The problem: How many lines in the items below contain the string "button", with case counted? Reply with the number only.

Records supplied:
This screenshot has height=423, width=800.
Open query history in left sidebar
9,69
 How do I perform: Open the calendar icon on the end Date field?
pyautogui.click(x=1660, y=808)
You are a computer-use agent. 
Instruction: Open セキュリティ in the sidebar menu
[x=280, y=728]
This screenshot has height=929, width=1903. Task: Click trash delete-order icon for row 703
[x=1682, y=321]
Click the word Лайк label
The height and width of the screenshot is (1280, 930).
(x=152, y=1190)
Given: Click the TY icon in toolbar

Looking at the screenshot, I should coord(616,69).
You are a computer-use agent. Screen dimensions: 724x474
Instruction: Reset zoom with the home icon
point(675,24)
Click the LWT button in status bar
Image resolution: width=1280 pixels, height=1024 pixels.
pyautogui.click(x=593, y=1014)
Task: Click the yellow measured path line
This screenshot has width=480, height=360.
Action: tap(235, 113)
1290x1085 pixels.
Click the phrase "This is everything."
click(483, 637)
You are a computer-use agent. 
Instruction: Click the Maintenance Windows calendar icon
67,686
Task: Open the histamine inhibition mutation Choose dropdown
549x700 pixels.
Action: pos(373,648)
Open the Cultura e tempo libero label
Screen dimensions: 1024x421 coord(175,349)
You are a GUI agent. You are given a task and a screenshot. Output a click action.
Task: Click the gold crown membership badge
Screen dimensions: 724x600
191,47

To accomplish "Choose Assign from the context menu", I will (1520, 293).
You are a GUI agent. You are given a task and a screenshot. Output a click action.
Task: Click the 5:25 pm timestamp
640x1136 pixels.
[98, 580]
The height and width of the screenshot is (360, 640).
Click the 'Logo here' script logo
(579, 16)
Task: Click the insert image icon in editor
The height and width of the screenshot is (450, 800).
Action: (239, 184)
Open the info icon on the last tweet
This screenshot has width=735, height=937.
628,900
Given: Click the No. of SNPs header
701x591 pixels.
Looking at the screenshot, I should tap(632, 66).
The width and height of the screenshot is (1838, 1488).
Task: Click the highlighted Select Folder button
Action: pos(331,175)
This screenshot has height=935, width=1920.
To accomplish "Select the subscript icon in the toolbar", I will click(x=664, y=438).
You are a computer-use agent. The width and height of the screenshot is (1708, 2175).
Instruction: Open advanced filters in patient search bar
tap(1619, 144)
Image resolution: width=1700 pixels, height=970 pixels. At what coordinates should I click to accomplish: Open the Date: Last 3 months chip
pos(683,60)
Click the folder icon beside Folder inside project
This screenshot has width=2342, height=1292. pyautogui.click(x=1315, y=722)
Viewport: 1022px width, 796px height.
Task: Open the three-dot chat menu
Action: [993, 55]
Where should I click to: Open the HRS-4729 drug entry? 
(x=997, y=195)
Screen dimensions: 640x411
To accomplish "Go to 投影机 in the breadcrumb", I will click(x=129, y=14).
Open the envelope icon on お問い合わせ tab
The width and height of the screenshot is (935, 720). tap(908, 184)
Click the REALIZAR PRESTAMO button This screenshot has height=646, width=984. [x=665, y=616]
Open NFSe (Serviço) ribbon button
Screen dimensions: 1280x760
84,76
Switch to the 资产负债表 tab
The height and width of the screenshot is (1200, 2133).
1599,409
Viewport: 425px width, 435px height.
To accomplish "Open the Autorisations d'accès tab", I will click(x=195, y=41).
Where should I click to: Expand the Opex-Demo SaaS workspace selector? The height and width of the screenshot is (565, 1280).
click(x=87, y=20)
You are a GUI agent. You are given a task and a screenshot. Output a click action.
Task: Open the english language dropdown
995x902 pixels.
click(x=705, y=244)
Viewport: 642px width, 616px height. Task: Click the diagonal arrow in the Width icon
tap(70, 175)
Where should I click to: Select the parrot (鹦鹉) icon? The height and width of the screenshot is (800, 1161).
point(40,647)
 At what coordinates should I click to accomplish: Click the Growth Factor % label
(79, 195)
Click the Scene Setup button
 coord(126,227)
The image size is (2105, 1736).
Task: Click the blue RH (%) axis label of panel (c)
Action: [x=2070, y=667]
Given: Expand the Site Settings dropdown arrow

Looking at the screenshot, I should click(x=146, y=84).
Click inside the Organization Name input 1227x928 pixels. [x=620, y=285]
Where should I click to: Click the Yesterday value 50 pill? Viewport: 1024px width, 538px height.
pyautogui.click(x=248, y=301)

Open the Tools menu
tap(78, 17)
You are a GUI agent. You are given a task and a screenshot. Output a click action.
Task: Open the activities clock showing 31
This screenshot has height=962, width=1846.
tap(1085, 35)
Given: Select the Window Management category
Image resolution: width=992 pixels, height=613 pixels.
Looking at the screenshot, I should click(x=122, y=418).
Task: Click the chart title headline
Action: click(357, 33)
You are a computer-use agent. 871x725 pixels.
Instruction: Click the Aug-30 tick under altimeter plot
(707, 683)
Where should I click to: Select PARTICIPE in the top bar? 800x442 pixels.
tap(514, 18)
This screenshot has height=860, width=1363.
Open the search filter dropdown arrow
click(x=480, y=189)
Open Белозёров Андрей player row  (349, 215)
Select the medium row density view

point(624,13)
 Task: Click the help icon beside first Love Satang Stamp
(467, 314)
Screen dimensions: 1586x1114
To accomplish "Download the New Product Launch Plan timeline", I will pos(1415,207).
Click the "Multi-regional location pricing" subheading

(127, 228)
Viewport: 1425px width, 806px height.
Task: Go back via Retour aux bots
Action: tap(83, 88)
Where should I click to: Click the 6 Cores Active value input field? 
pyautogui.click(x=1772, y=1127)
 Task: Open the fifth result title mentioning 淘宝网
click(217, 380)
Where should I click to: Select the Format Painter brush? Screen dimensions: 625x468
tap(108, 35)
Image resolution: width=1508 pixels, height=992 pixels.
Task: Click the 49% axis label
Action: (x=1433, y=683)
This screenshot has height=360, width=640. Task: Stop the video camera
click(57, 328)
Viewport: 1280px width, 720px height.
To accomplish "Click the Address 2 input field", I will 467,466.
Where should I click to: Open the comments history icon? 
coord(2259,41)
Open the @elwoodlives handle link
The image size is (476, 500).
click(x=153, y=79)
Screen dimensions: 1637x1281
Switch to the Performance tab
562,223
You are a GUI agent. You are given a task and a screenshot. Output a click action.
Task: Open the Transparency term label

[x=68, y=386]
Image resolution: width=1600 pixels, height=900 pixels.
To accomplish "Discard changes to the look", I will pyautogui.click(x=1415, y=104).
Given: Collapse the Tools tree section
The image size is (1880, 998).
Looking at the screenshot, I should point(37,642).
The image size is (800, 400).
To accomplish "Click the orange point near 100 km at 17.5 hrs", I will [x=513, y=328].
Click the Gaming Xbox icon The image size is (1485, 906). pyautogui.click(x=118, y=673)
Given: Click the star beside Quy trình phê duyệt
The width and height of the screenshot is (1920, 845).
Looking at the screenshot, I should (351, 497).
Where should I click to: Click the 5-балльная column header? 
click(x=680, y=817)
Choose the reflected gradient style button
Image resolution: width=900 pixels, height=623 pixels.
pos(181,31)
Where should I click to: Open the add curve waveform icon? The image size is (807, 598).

Result: 6